[SOURCE DOCUMENT]:
[Start of Attachment]

Coincidentally, today, 11th February 2019, is the 7th day of the 15-day Lunar New Year (otherwise known as “Chinese New Year”), which is celebrated by many Asians around the world, including those in China, Singapore, South Korea, North Korea, Malaysia, Thailand, Vietnam, Cambodia and Laos.  Today, the 7th day of the Lunar New Year, also happens to be “Renri” (“人日”), “everybody’s birthday”.  Happy Birthday, everyone! Perhaps it is also a good time for each of us to make a birthday wish for the year ahead.


Recently, I had coaching sessions and meetings that provided me with some valuable insights.

My fellow coaches and I only coach those who are motivated and ready to be coached.  In other words, we coach only those who are coachable, committed and willing to learn and grow.  It makes a lot of sense.  We do not believe in wasting anyone’s time – theirs or ours.


At the same time, I was recently reminded of how a growth mindset changes almost everything – legendary teacher Marva Collins taught “discarded” inner-city Chicago children to read Shakespeare and The Wall Street Journal; Jaime Alfonso Escalante Gutierrez taught inner-city high school students college calculus in Los Angeles; Dorothy DeLay taught violin at Juilliard School of Music, believing that “anything is possible”; coach John Wooden focused on helping his players fulfil their potential in life, not just in basketball; former CEO Lou Gerstner led IBM in its historic corporate turnaround in the 1990s by focusing on personal growth and a corporate culture that fostered it.

All this was possible because each teacher, coach and leader made the effort to listen and observe those who were not fulfilling their potential.  While there are those who are genuinely uninterested and unmotivated, there are also those who seem unmotivated only because, among other reasons, they have been put in the wrong environment with the wrong fit and/or without the necessary skills and resources to succeed.

[End of Attachment]

[EXTRACTED MATERIAL]:

[Start of Attachment]

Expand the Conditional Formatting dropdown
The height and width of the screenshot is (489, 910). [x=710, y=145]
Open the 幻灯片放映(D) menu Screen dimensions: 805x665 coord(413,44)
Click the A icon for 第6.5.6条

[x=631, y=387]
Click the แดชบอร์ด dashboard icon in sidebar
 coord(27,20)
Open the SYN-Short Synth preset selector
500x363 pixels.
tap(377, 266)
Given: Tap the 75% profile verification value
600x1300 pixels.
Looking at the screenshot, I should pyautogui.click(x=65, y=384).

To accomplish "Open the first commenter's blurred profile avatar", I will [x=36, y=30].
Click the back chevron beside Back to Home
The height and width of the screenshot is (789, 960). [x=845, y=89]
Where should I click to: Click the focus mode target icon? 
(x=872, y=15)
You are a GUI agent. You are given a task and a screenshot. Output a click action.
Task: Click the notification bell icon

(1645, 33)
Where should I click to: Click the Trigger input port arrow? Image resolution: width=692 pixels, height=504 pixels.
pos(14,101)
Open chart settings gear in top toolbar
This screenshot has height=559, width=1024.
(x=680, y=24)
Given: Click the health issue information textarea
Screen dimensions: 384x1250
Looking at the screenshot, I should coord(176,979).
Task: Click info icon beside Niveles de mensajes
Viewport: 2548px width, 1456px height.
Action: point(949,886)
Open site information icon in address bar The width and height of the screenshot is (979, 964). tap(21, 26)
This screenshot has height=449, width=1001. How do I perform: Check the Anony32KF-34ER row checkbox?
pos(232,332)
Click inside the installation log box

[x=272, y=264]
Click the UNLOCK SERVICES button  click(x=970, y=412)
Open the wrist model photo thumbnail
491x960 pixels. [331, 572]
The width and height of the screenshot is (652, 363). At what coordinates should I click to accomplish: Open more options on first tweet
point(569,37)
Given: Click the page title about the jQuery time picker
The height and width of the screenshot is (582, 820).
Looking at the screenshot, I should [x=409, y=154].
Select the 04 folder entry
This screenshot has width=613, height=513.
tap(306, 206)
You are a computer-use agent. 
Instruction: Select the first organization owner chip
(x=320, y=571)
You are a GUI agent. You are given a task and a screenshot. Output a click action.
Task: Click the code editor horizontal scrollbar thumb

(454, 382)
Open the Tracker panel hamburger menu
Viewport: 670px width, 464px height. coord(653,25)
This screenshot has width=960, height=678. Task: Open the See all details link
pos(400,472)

[End of Attachment]

[WHAT TO WORK ON]:
a: In the passage on coaching and a growth mindset, what did Jaime Alfonso Escalante Gutierrez teach inner-city high school students in Los Angeles?
b: Pick up the passage on coaching and a growth mindset after its last sentence, and continue it in the same voice.
The entries have nothing to do with this.

[RESPONSES FOR EACH TASK]:
a: College calculus.

b:
As leaders, managers and coaches, we must be able to pause, discern and ask ourselves honestly if we have truly listened and given our team members or coachees the best conditions and resources with which to flourish.  It is equally important that we resist the temptation to provide all the suggestions and answers, especially with coachees who are new to coaching and eager to “learn from the expert” or “the boss”.  They need to understand that a coach is not a counsellor or consultant dishing out all the ideas.

Top leaders facilitate and draw out the best in people.  Effective coaching involves asking the right questions to challenge coachees to come up with their own ideas and solutions.  Such facilitation and coaching lead to greater ownership, sustained transformation and performance, as well as a stronger sense of achievement in those who are coached.

What also helps is not having the “CEO disease”, i.e. reigning from atop a pedestal and wanting to be seen as perfect, with decreasing self-awareness.  Seasoned leaders who coach and are themselves coached know that they constantly need humility, as well as the courage and discipline to keep on getting better.   They excel when they also have an attitude of gratitude, a growth mindset and a desire to keep on learning.

So, this year, as a leader and a coach, what will you stop, start, continue and change?




Note: Several examples provided were extracted from Stanford University psychologist Dr. Carol S. Dweck’s book, Mindset (2017 edition).